Exercise inputs:
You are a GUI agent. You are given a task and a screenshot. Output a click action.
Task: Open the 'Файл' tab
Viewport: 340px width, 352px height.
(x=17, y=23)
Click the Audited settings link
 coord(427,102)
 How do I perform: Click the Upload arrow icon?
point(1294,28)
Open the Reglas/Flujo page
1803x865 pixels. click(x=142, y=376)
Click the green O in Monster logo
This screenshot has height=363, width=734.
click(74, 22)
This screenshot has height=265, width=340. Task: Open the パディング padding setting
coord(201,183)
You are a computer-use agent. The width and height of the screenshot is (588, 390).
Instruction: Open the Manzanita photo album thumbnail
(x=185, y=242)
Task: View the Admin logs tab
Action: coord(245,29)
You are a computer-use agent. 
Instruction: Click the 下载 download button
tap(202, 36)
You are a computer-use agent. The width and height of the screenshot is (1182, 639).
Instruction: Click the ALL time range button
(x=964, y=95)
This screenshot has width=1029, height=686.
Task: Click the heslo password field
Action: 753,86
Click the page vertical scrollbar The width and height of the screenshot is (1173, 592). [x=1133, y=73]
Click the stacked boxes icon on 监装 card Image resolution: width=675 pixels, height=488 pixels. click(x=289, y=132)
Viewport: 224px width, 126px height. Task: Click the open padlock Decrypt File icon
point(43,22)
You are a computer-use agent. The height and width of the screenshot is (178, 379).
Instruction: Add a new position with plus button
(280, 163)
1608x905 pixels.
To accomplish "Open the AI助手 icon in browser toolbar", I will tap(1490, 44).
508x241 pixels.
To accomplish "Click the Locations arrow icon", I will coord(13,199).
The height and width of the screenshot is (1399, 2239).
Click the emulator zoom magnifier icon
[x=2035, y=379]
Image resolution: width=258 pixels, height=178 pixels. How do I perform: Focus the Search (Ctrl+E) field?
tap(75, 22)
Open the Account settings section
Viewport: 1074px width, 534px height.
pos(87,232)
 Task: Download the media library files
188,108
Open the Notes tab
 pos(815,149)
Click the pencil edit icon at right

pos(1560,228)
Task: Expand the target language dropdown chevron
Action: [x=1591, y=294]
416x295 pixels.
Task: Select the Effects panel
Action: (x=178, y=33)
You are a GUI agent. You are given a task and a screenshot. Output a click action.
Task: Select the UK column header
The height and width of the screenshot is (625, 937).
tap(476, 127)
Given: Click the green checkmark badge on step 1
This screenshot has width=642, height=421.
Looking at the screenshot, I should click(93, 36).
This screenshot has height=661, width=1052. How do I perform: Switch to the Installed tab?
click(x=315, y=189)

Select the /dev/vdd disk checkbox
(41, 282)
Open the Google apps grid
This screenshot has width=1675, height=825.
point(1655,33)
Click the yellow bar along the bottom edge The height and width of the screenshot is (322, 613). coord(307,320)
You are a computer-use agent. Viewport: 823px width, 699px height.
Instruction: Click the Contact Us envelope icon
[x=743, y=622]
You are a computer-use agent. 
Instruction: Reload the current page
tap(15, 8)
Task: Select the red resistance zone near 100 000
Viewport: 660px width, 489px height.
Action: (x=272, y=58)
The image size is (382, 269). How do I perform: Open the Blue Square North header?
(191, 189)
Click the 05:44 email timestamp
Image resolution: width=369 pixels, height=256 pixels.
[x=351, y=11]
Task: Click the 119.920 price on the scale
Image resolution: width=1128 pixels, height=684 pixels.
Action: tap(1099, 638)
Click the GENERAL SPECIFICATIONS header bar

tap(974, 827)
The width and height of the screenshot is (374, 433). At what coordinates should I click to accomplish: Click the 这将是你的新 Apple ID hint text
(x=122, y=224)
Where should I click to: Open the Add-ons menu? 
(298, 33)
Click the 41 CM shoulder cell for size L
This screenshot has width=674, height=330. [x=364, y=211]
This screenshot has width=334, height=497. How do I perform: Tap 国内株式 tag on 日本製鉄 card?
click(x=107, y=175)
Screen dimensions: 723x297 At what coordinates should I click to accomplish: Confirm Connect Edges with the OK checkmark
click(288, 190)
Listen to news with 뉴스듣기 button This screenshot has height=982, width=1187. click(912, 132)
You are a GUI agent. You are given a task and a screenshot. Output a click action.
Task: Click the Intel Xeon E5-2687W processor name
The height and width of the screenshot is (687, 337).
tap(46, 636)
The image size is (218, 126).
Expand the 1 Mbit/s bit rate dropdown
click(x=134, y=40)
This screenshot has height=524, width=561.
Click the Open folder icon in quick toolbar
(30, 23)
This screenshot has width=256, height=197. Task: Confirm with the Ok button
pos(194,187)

What the exercise asks:
Change every "computer-use agent" in the records above to "screen-control agent", leaving everything else as it is.

Solution to this problem:
You are a GUI agent. You are given a task and a screenshot. Output a click action.
Task: Open the 'Файл' tab
Viewport: 340px width, 352px height.
(x=17, y=23)
Click the Audited settings link
 coord(427,102)
 How do I perform: Click the Upload arrow icon?
point(1294,28)
Open the Reglas/Flujo page
1803x865 pixels. click(x=142, y=376)
Click the green O in Monster logo
This screenshot has height=363, width=734.
click(74, 22)
This screenshot has height=265, width=340. Task: Open the パディング padding setting
coord(201,183)
You are a screen-control agent. The width and height of the screenshot is (588, 390).
Instruction: Open the Manzanita photo album thumbnail
(x=185, y=242)
Task: View the Admin logs tab
Action: coord(245,29)
You are a screen-control agent. 
Instruction: Click the 下载 download button
tap(202, 36)
You are a screen-control agent. The width and height of the screenshot is (1182, 639).
Instruction: Click the ALL time range button
(x=964, y=95)
This screenshot has width=1029, height=686.
Task: Click the heslo password field
Action: 753,86
Click the page vertical scrollbar The width and height of the screenshot is (1173, 592). [x=1133, y=73]
Click the stacked boxes icon on 监装 card Image resolution: width=675 pixels, height=488 pixels. click(x=289, y=132)
Viewport: 224px width, 126px height. Task: Click the open padlock Decrypt File icon
point(43,22)
You are a screen-control agent. The height and width of the screenshot is (178, 379).
Instruction: Add a new position with plus button
(280, 163)
1608x905 pixels.
To accomplish "Open the AI助手 icon in browser toolbar", I will tap(1490, 44).
508x241 pixels.
To accomplish "Click the Locations arrow icon", I will coord(13,199).
The height and width of the screenshot is (1399, 2239).
Click the emulator zoom magnifier icon
[x=2035, y=379]
Image resolution: width=258 pixels, height=178 pixels. How do I perform: Focus the Search (Ctrl+E) field?
tap(75, 22)
Open the Account settings section
Viewport: 1074px width, 534px height.
pos(87,232)
 Task: Download the media library files
188,108
Open the Notes tab
 pos(815,149)
Click the pencil edit icon at right

pos(1560,228)
Task: Expand the target language dropdown chevron
Action: [x=1591, y=294]
416x295 pixels.
Task: Select the Effects panel
Action: (x=178, y=33)
You are a GUI agent. You are given a task and a screenshot. Output a click action.
Task: Select the UK column header
The height and width of the screenshot is (625, 937).
tap(476, 127)
Given: Click the green checkmark badge on step 1
This screenshot has width=642, height=421.
Looking at the screenshot, I should click(93, 36).
This screenshot has height=661, width=1052. How do I perform: Switch to the Installed tab?
click(x=315, y=189)

Select the /dev/vdd disk checkbox
(41, 282)
Open the Google apps grid
This screenshot has width=1675, height=825.
point(1655,33)
Click the yellow bar along the bottom edge The height and width of the screenshot is (322, 613). coord(307,320)
You are a screen-control agent. Viewport: 823px width, 699px height.
Instruction: Click the Contact Us envelope icon
[x=743, y=622]
You are a screen-control agent. 
Instruction: Reload the current page
tap(15, 8)
Task: Select the red resistance zone near 100 000
Viewport: 660px width, 489px height.
Action: (x=272, y=58)
The image size is (382, 269). How do I perform: Open the Blue Square North header?
(191, 189)
Click the 05:44 email timestamp
Image resolution: width=369 pixels, height=256 pixels.
[x=351, y=11]
Task: Click the 119.920 price on the scale
Image resolution: width=1128 pixels, height=684 pixels.
Action: tap(1099, 638)
Click the GENERAL SPECIFICATIONS header bar

tap(974, 827)
The width and height of the screenshot is (374, 433). At what coordinates should I click to accomplish: Click the 这将是你的新 Apple ID hint text
(x=122, y=224)
Where should I click to: Open the Add-ons menu? 
(298, 33)
Click the 41 CM shoulder cell for size L
This screenshot has width=674, height=330. [x=364, y=211]
This screenshot has width=334, height=497. How do I perform: Tap 国内株式 tag on 日本製鉄 card?
click(x=107, y=175)
Screen dimensions: 723x297 At what coordinates should I click to accomplish: Confirm Connect Edges with the OK checkmark
click(288, 190)
Listen to news with 뉴스듣기 button This screenshot has height=982, width=1187. click(912, 132)
You are a GUI agent. You are given a task and a screenshot. Output a click action.
Task: Click the Intel Xeon E5-2687W processor name
The height and width of the screenshot is (687, 337).
tap(46, 636)
The image size is (218, 126).
Expand the 1 Mbit/s bit rate dropdown
click(x=134, y=40)
This screenshot has height=524, width=561.
Click the Open folder icon in quick toolbar
(30, 23)
This screenshot has width=256, height=197. Task: Confirm with the Ok button
pos(194,187)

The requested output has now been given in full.